SERVIÇO DE VERIFICAÇÃO DE ÓBITO
Devido a muitas dúvidas sobre onde é que entrava o RABECÃO, quando acionados por populares para conduzir corpos de familiares ao NU.M.O.L.(Núcleo de Medicina e Odontologia Legal), resolvemos criar esta postagem para TENTAR esclarecer a população de um direito que todos têm.

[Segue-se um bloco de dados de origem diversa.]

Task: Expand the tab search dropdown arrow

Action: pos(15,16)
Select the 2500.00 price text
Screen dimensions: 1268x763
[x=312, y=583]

Não é necessário conduzir todos os falecidos para o NUMOL para realizar o EXAME CADAVÉRICO.Isso só é obrigatório em caso de morte violenta, ou seja, suicídio, homicídio e acidentes de trânsito.
Nos demais casos deve ser acionado o SERVIÇOde VERIFICAÇÃO de ÓBITO, ou seja o SVO, mas como em nossa região isso não existe deve ser acionado QUALQUER MÉDICO DO SERVIÇO PÚBLICO QUE ESTEJA DE PLANTÃO OU O MÉDICO QUE ACOMPANHAVA A VÍTIMA, em seguida segue trechos extraído dos texto de: 

01Odon Ramos Maranhão. Curso Básico de Medicina Legal. São Paulo: Editora RT, 1991, 4ª ed.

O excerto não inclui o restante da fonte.